Olympic shooting event

The men's ISSF 50 meter pistol was a shooting sports event held as part of the Shooting at the 1956 Summer Olympics programme. It was the ninth appearance of the event. The competition was held on 30 November 1956 at the shooting ranges in Melbourne. 33 shooters from 22 nations competed. Nations had been limited to two shooters each since the 1952 Games. The winner was Pentti Linnosvuo of Finland, the nation's first medal in the free pistol. The Soviet Union also won its first medal in the event, with Makhmud Umarov's silver. American Offutt Pinion took bronze.

==Background==

This was the ninth appearance of the ISSF 50 meter pistol event. The event was held at every Summer Olympics from 1896 to 1920 (except 1904, when no shooting events were held) and from 1936 to 2016; it was nominally open to women from 1968 to 1980, although very few women participated these years. 1896 and 1908 were the only Games in which the distance was not 50 metres; the former used 30 metres and the latter 50 yards.

Two of the top 10 shooters from the 1952 Games returned: gold medalist (and 1948 fourth-place finisher) Huelet Benner of the United States and sixth-place finisher (and 1936 gold and 1948 bronze medalist) Torsten Ullman of Sweden. Benner and Ullman had finished first and second, respectively, at the 1954 world championships.

Australia, Canada, Colombia, Japan, Malaya, Pakistan, and South Korea each made their debut in the event. The United States made its eighth appearance, most of any nation, having missed only the 1900 event.

Linnosvuo used a Hämmerli 100.

==Competition format==

The competition had each shooter fire 60 shots, in 6 series of 10 shots each, at a distance of 50 metres. The target was round, 50 centimetres in diameter, with 10 scoring rings. Scoring for each shot was up to 10 points, in increments of 1 point. The maximum score possible was 600 points. Any pistol was permitted. Shoot-offs were held to break ties for top ranks.

==Records==

Prior to this competition, the existing world and Olympic records were as follows.

No new world or Olympic records were set during the competition.

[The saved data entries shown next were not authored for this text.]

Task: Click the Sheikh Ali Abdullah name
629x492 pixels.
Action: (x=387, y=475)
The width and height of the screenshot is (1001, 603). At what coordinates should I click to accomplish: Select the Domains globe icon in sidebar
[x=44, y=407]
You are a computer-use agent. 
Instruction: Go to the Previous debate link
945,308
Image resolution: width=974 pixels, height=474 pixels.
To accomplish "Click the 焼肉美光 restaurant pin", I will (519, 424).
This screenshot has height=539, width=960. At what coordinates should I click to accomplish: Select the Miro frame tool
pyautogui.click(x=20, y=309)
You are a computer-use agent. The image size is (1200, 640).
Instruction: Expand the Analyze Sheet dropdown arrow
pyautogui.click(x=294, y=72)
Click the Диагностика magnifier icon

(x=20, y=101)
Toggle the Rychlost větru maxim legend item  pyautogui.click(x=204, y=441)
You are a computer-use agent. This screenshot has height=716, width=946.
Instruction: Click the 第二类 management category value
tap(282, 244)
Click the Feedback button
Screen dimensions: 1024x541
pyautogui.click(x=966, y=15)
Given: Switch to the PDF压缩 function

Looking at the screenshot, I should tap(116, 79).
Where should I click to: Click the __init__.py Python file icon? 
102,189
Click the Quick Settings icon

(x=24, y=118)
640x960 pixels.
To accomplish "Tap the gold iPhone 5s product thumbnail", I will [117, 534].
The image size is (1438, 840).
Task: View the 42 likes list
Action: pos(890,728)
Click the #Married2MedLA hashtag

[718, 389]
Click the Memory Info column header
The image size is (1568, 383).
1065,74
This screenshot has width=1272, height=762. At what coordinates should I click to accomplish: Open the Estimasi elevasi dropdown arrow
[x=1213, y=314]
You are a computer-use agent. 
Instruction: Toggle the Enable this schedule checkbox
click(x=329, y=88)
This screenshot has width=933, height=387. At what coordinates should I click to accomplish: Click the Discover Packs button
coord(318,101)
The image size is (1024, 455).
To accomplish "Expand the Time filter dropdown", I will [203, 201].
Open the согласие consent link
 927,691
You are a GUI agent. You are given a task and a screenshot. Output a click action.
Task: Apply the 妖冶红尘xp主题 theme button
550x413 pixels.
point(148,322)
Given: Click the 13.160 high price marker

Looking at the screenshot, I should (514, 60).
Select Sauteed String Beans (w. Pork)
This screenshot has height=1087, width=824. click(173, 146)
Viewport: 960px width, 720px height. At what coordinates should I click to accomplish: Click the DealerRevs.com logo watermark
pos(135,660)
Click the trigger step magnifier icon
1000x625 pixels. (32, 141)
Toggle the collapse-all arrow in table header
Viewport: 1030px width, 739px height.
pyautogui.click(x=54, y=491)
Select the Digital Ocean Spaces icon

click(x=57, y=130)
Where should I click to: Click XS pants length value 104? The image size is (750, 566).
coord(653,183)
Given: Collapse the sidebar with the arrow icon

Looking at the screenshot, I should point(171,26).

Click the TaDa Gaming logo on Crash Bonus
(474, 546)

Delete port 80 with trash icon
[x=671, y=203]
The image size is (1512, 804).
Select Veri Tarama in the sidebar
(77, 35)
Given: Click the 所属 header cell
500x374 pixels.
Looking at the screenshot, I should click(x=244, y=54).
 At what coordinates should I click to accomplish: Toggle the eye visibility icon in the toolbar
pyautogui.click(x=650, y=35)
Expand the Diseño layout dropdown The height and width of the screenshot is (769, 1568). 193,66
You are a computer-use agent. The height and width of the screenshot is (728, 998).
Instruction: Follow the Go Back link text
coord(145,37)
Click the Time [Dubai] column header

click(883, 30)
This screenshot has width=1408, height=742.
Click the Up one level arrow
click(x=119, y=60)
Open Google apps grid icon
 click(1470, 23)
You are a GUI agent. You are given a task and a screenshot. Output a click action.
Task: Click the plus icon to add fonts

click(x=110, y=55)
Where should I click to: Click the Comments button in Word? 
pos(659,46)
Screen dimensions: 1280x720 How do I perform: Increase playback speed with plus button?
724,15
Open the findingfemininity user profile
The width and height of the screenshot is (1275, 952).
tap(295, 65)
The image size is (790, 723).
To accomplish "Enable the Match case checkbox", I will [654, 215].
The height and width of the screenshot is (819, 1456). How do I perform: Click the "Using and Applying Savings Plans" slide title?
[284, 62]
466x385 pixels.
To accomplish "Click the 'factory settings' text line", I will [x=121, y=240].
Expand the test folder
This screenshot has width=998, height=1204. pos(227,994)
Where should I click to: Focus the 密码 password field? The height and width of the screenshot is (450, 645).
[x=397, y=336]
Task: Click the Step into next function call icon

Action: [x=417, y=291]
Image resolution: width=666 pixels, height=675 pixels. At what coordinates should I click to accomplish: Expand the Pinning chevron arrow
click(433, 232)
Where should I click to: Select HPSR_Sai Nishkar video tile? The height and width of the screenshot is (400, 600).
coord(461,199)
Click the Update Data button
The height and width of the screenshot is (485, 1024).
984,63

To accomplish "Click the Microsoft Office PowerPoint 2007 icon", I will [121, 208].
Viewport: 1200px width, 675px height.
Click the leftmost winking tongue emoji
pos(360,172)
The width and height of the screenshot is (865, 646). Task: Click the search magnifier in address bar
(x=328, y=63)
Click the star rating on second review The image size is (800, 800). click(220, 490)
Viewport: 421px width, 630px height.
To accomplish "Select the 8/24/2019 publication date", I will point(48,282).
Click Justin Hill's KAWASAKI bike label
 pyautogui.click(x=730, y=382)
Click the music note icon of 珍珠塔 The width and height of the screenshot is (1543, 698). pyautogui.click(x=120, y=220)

| World record | Anton Jasinsky (URS) | 566 | Bucharest, Romania | 1955 |
| Olympic record | Torsten Ullman (SWE) | 559 | Berlin, Germany | 7 August 1936 |

==Schedule==

| Date | Time | Round |
|---|---|---|
| Friday, 30 November 1956 | 9:00 | Final |

==Results==

Linnosvuo won the shoot-off for gold against Umarov, 26–24. The shoot-off for fourth place went to Hosaka over Yasynskiy, 24–20.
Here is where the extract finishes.